Friday, February 27, 2009


The Columns flanking Marshall Field & Company's State Street Entrance are 50 foot tall granite monoliths rivalled in size only by the columns at Egypt's Temple of Karnak. Daniel Burnham made no little plans.

Peirce Anderson left the Ecole des Beaux Arts in Paris in 1899 with a thoroughly classical education. After a year's travel in Europe he joined D. H. Burnham. He chose Ionic columns for the State Street Entrance, the top floor Loggia, and the North Atrium, and Corinthian Columns for the Grand Arcade that connects Randolph Street to State Street. The "Ecole" would soon make itself felt throughout the Loop.
Above: A column base at the Entry monoliths.

Above: An Ionic capital at the top floor Loggia.

Above: An Ionic capital at the North Atrium

Above: The Corinthian Columns of the Grand Arcade.

Marshall Field died in 1906. Although he lived to see the State Street Entrance and the North Atrium, he never saw the completed State Street South section which includes the Walnut Room and the Tiffany Dome.

Tuesday, February 24, 2009


Marshall Field & Company wasn't built in a day. The first construction on the block bounded by State, Randolph, Wabash, and Washington was begun in 1892. The final segment, at the southwest corner of Wabash and Randolph was constructed in 1914. Above is the North Atrium, located near the corner of State and Randolph, constructed in 1902. The North Atrium anchors the Grand Arcade that parallels State Street and displays 13 floors of retail sales area This mastery of vertical and horizontal space is also evident at Chicago's Field Museum and Union Station, later projects also designed by Peirce Anderson.

Tuesday, February 17, 2009

Happy Birthday, Dear Andy. Happy Birthday to..

Peirce Anderson was born on Februrary 20, 1870 in Oswego, New York and died in Chicago in his Hyde Park Home on February 10, 1924. (See ARCHITECTURE AND PLANNING OF GRAHAM, ANDERSON, PROBST AND WHITE, 1912-1936, pp 273-276, by Sally A. Kitt Chappell for a brief sketch of his life. ) The iconic clocks at Marshall Field & Company, pictured above, are by his hand.

Monday, February 16, 2009

Atwood and Ornament at Marshall Field

While later work by Daniel Burnham at Marshall Field & Company would emphasize interior spaces, Charles Atwood's interest was clearly in exterior ornament. Note the repeated shell motif and complex masonry patterns.

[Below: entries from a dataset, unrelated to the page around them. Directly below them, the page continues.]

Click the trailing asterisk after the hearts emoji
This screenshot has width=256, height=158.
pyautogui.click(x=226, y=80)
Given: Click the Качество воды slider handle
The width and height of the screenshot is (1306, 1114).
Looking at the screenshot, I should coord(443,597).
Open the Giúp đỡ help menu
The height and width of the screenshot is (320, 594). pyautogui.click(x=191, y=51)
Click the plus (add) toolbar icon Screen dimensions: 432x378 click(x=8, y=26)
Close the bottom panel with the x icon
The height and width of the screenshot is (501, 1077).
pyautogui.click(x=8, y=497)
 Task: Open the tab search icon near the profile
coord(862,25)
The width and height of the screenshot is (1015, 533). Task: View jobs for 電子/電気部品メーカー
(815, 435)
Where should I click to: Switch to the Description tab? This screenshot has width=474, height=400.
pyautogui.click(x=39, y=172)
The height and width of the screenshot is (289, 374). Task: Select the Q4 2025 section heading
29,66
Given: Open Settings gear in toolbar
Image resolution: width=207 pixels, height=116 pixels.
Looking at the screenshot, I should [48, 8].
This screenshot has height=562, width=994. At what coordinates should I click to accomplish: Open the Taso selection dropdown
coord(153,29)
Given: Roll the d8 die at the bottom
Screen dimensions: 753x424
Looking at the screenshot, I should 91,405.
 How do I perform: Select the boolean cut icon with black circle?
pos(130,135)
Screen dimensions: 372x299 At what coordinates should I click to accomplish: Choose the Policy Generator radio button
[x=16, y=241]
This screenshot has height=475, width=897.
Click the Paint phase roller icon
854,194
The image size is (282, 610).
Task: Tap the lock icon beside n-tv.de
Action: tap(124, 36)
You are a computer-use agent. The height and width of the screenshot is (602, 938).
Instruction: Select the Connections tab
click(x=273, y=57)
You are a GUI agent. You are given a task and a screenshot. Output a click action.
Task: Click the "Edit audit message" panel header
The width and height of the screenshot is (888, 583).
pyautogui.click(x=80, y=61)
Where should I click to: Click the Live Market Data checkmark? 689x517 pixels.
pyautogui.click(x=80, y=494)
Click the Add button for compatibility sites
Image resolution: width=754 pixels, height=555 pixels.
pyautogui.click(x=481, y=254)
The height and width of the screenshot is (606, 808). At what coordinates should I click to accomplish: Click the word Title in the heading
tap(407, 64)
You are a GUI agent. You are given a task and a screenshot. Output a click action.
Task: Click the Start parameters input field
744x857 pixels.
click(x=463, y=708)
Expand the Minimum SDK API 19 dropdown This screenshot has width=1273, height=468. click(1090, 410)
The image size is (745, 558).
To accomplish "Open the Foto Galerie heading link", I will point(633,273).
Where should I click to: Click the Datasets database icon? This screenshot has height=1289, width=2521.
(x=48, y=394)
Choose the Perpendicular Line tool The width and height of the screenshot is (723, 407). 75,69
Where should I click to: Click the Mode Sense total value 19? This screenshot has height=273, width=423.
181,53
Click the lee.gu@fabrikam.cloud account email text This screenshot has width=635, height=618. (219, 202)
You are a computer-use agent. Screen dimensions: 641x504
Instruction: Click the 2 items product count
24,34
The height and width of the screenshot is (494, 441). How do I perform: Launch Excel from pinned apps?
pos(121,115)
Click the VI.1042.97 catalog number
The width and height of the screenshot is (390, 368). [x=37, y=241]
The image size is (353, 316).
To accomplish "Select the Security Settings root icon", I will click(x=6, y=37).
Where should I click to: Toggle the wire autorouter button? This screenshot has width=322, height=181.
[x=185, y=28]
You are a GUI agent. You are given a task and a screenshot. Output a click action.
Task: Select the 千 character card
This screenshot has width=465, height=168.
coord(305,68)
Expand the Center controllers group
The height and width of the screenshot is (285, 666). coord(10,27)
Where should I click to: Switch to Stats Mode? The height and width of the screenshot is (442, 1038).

Saturday, February 14, 2009

Marshall Field & Company 1892 ----------------------

This cast iron newell post is located on the first floor of Marshall Field & Company near the corner of Wabash and Washington. It is in the old Renaissance-style"South Building" designed by Charles Atwood while employed at the architectural firm of D.H. Burnham in 1892. Atwood stayed with Burnham until 1895. Peirce Anderson, also working with Burnham, later redefined the project and completed the designs over a twelve year period creating a Chicago icon that has outlasted the company who commissioned him.

A Small Preface---------------------------------------------

It seems always possible to ignore, to overlook, or become distracted. To forget. Or underestimate. But Chicago can bring you back. With small wonders and large. With dreams of the past. And clear visions of the future. The focus of this site will be the Architecture of downtown Chicago. Because it is remarkable. Because it is home.